Many of today’s NBA superstars (LeBron James, Steph Curry, James Harden just to name three) are revered as demigods by many Chinese basketball fans…even after the relationship between the NBA and China was strained in October 2019.
In large part, LeBron, Steph, and Harden (and numerous others to be listed below) have David Stern, Yao Ming, and Kobe Bryant to thank for this.
David Stern, Yao Ming, Timing, and Kobe’s Concerted Efforts in China
David Stern, the transformative and visionary former NBA commissioner who just recently passed, re-initiated the relationship between the NBA and China in the late 1980s by meeting with China’s state run television network CCTV to get games on air. By 1994, all the NBA finals were shown live in China.
This is where timing plays a key role in why Kobe Bryant (and not Michael Jordan) became the most popular American NBA star in China after Yao’s arrival (which elevated the awareness and interest of the NBA in China).
- The 2002-03 season was Michael Jordan’s last season in the NBA, and while still effective at age 39, he was now with the Washington Wizards and was 4 seasons removed from the last of his six NBA titles with the Chicago Bulls.
Pictured here from June 2000 is Kobe Bryant and Shaquille O’Neal after winning their first NBA title … [+]
- Conversely and simultaneously, Kobe’s star was on the rise with the league’s hottest team at the time. The Lakers had just won their third consecutive NBA title in June 2002 with Kobe and Shaquille O’Neal as the team’s dynamic duo, and Kobe achieved two individual milestones for the first time during the 2001-02 season (1st team All-NBA and MVP of the 2002 All-Star Game).
- From the 2002-03 through the 2012-13 seasons, he was inarguably one of the three best players in the game…averaging at least 27 points per game in 8 of 11 seasons and never falling below 24 points per game.
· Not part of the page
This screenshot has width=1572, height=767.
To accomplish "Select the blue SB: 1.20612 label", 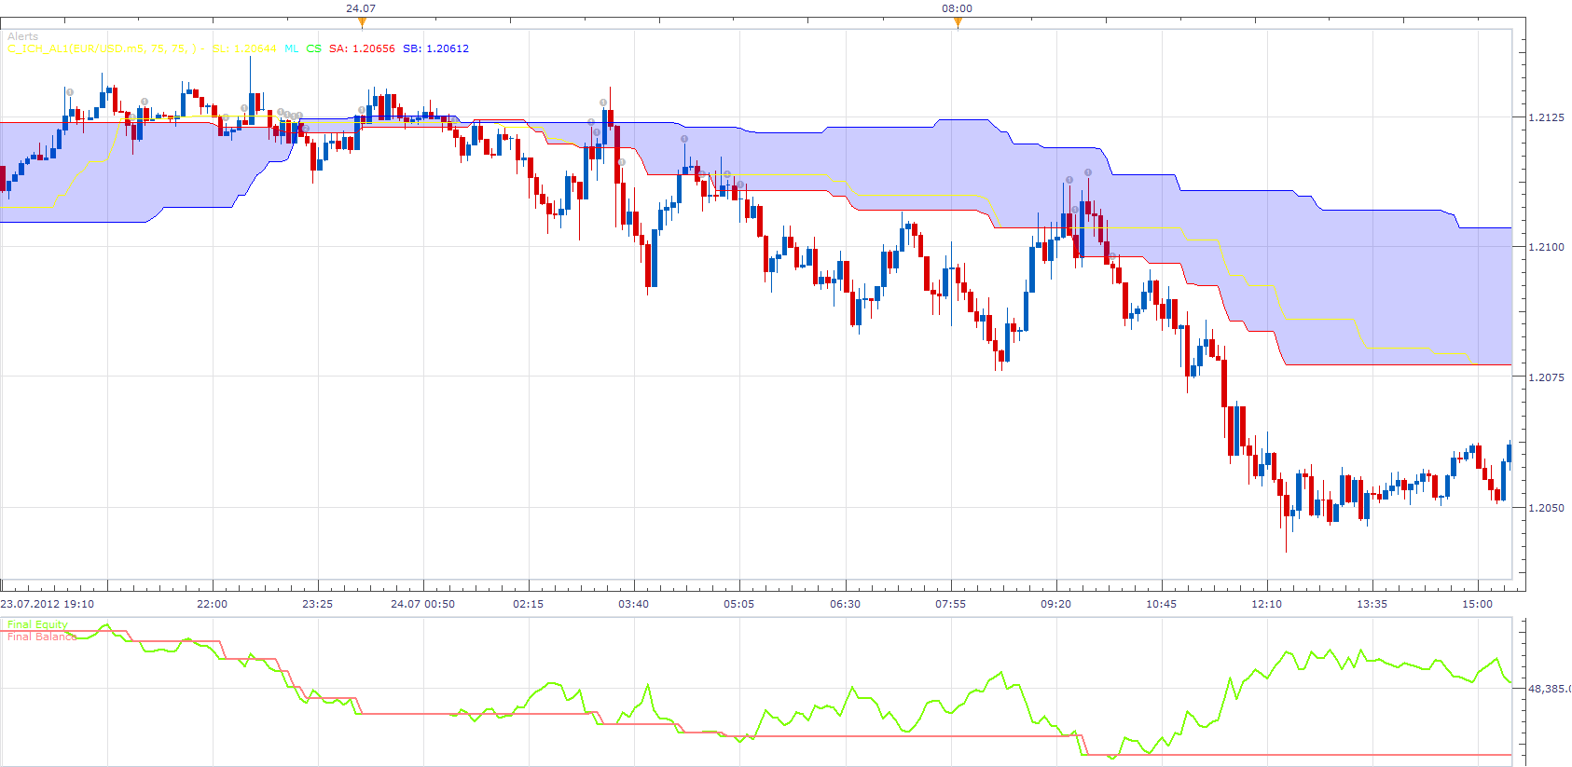I will (x=436, y=48).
- During these years, several things happened which helped facilitate Kobe’s global reach. Facebook started in 2004, Twitter started in 2006, NBA China was founded in 2008, Weibo (often referred as the Chinese equivalent to Twitter or Facebook) launched in 2009, and Instagram launched in 2010. The significance of all of this is the ascension of Kobe’s on-court career perfectly aligned with the birth of various social media channels. The confluence of these two events yielded a perfect storm to transform a growing Lakers legend into an international superstar…and one of the most popular athletes in China.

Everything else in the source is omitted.